Dado que la OCDE busca el desarrollo de sus países miembros en aras del crecimiento económico es comprensible su preocupación por evaluar los resultados escolares del momento presente, pues nos están dando el tipo de profesionales que se tendrán mañana mismo, el tipo de país, su grado de autosuficiencia, el nivel de desarrollo, y sus posibilidades reales de producir riqueza, tecnología, mejor conocimiento y superiores y sustentables condiciones de vida.

Los resultados de 2025 de la prueba PISA han sido desalentadores en casi todos los países miembros, lo mismo en Europa que en América Latina, no así en el Extremo Oriente. Los analistas atribuyen parte de estos malos resultados a dos factores principales: los efectos de mediano plazo de la pandemia del COVID, y el uso y abuso de la tecnología celular como agente disruptor del aprendizaje, en campos tan esenciales como comprender lo que se está leyendo, saber escribir lo que se está pensando, y hacer cuentas.

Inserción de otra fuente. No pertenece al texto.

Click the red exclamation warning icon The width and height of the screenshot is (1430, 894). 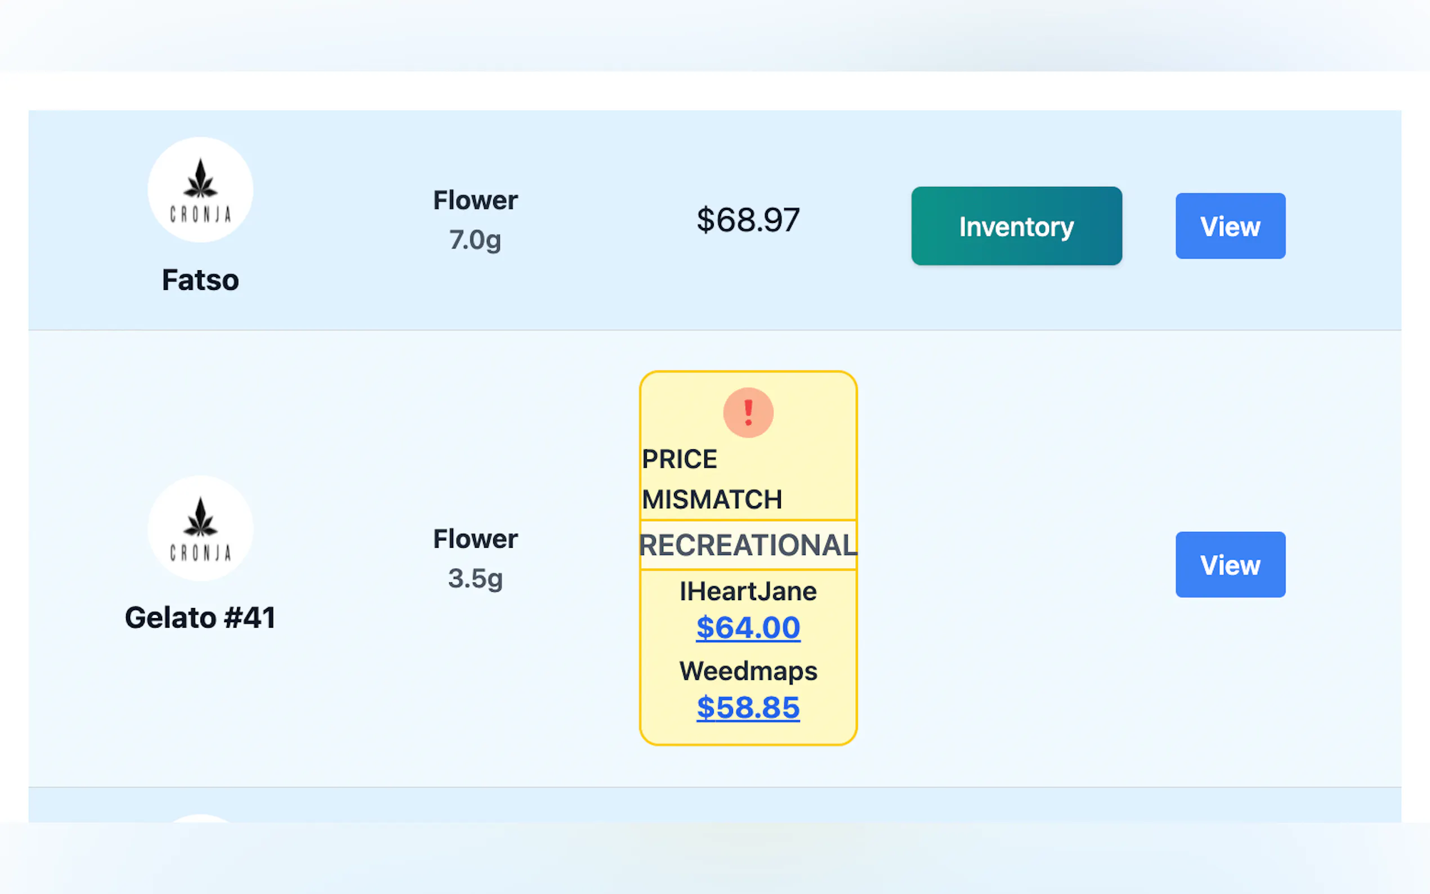click(x=748, y=412)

Capacidades tan básicas como estas no dependen en absoluto de la raza o del país o de la cultura, porque son acciones propias y típicas del aprendizaje humano, en ese aspecto, la prueba PISA no puede particularizarse porque no está evaluando el folklore o la cultura de cada región o país o su modo de hacer jarros, simplemente califica el nivel de desarrollo en esos básicos aprendizajes comunes a todos los países, a menos que se trate de naciones tan notablemente primitivas que no fueran capaces ni de sembrar semillas.

Corresponde ahora a las instituciones educativas públicas y privadas revisar a fondo sus programas y el modo en que los desarrollan, sus maneras de evaluar el aprendizaje y su reflejo en las etapas escolares subsiguientes; en Europa ya lo están haciendo, pues en esos países, obtener malas calificaciones no es un agravio al orgullo patrio, es un reto que se debe superar con realismo.